The commentators discuss whether there’s a difference between disowning the Lord and being unfaithful to the Lord. Some say they’re the same thing. But others suggest that being faithless or unfaithful is not the same as disowning the Lord. The person who disowns the Lord has decided that he or she wants nothing more to do with the Saviour. That person deliberately gives up the faith. But the person who is faithless or unfaithful, is the believer who loves the Lord and wants to do his will, but they stumble and fall into sin. Perhaps, when they’re under pressure, because of persecution or opposition, or because of the troubles and trials of life, they briefly doubt the Lord and his goodness. They’re overwhelmed by their troubles and instead of trusting in God’s fatherly goodness, they become anxious. They doubt him. But only for a time. Or perhaps, under the pressure of temptation, they give in to it and they end up doing something they know is not right. And, of course, every believer is like this. None of us has perfect faith and our faith is often weak. And we often go astray. But the good news is that even though we can be unfaithful, God remains faithful. He remains committed to his people and his love for his people is never-ending. And he has promised not to hold our sins against us, but to forgive us our sins and shortcomings for the sake of Christ our Saviour who loved us and who gave up his life for us. How does John put it? If we claim to be without sin, we deceive ourselves. If we confess our sins, he is what? He is faithful and just and will forgive us our sins. He remains faithful to his promise to pardon the lowly, contrite sinner who confesses their sins and shortcomings and asks him for forgiveness.
And so, here’s a faithful saying we all need to hear.
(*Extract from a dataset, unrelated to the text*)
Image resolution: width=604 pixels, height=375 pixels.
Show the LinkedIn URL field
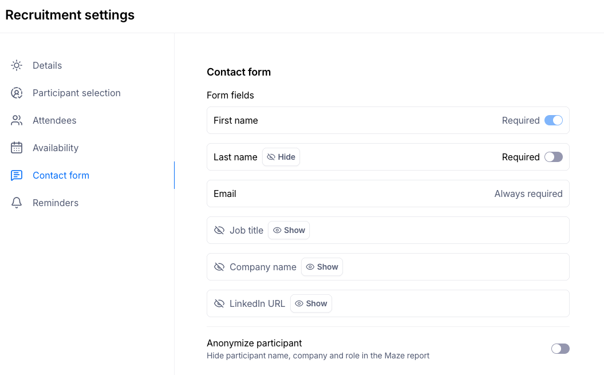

Yes, there’s a serious warning to those who may disown the Saviour. But for those who believe in him, and who persevere in the faith, there’s the promise of living with him and of reigning with him in glory. And there’s the wonderful encouragement that if we are unfaithful to him, he will remain faithful to us and to his promise to pardon those who come to him, confessing their sin and asking for his forgiveness.